Reputation: 4521
I have a spaCy doc
that I would like to lemmatize.
For example:
import spacy
nlp = spacy.load('en_core_web_lg')
my_str = 'Python is the greatest language in the world'
doc = nlp(my_str)
How can I convert every token in the doc
to its lemma?
Upvotes: 6
Views: 10733
Reputation: 53
This answer covers the case where your text consists of multiple sentences.
If you want to obtain a list of all tokens being lemmatized, do:
import spacy
nlp = spacy.load('en')
my_str = 'Python is the greatest language in the world. A python is an animal.'
doc = nlp(my_str)
words_lemmata_list = [token.lemma_ for token in doc]
print(words_lemmata_list)
# Output:
# ['Python', 'be', 'the', 'great', 'language', 'in', 'the', 'world', '.',
# 'a', 'python', 'be', 'an', 'animal', '.']
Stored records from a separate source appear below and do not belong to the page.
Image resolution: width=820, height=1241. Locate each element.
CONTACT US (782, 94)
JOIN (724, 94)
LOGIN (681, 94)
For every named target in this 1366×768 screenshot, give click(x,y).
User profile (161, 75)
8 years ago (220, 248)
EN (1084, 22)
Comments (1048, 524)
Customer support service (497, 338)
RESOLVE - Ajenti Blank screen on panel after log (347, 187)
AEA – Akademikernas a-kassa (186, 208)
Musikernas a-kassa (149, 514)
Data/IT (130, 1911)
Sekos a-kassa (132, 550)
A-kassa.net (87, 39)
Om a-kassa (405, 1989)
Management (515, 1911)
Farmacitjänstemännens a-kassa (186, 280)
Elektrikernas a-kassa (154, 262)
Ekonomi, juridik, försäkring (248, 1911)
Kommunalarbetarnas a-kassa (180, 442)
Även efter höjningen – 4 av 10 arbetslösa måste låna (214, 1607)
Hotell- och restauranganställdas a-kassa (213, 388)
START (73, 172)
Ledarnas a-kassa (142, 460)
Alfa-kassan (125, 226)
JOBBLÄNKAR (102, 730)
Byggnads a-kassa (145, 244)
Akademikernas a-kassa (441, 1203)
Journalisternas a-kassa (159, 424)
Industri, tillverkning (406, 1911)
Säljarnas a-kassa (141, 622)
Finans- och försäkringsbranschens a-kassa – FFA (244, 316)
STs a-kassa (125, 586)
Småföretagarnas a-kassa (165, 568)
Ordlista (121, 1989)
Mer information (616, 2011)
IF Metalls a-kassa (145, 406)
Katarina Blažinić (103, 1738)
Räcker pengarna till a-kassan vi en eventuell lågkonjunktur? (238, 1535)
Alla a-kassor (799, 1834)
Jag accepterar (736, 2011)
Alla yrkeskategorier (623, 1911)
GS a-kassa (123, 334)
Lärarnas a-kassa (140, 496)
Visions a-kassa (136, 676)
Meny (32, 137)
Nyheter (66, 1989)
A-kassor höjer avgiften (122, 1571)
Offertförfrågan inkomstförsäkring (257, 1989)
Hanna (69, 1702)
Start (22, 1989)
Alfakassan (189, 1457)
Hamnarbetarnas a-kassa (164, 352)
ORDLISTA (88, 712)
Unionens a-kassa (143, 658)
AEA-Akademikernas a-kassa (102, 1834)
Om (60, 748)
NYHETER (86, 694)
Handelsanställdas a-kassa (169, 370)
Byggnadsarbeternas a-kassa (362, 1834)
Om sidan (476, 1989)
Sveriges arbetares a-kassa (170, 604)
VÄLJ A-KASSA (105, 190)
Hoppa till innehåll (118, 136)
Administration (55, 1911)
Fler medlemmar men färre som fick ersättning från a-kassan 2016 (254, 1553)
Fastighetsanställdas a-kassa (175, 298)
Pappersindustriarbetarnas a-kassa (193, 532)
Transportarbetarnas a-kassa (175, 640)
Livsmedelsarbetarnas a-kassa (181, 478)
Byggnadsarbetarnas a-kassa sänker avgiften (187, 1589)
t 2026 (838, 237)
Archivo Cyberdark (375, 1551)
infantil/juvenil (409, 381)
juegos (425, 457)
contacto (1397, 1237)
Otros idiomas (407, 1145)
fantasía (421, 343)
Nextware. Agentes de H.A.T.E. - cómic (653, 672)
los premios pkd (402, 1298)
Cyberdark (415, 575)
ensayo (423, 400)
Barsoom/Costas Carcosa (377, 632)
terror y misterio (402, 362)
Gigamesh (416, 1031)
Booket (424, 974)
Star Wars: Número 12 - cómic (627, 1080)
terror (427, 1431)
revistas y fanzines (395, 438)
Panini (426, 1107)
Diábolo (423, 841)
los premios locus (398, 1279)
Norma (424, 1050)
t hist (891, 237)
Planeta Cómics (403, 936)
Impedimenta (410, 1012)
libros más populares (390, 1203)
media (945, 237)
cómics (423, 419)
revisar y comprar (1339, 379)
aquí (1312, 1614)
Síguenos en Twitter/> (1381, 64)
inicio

If you want to obtain a list of all sentences with each token being lemmatized, do:
sentences_lemmata_list = [sentence.lemma_ for sentence in doc.sents]
print(sentences_lemmata_list)
# Output:
# ['Python be the great language in the world .', 'a python be an animal .']
Upvotes: 1
Reputation: 1446
If you don’t need a particular component of the pipeline – for example, the NER or the parser, you can disable loading it. This can sometimes make a big difference and improve loading speed.
For your case (Lemmatize a doc with spaCy) you only need the tagger component.
So here is a sample code:
import spacy
# keeping only tagger component needed for lemmatization
nlp = spacy.load('en_core_web_lg', disable=["parser", "ner"])
my_str = 'Python is the greatest language in the world'
doc = nlp(my_str)
words_lemmas_list = [token.lemma_ for token in doc]
print(words_lemmas_list)
Output:
['Python', 'be', 'the', 'great', 'language', 'in', 'the', 'world']
Upvotes: 6
Reputation: 456
Each token has a number of attributes, you can iterate through the doc to access them.
For example: [token.lemma_ for token in doc]
If you want to reconstruct the sentence you could use: ' '.join([token.lemma_ for token in doc])
For a full list of token attributes see: https://spacy.io/api/token#attributes
Upvotes: 7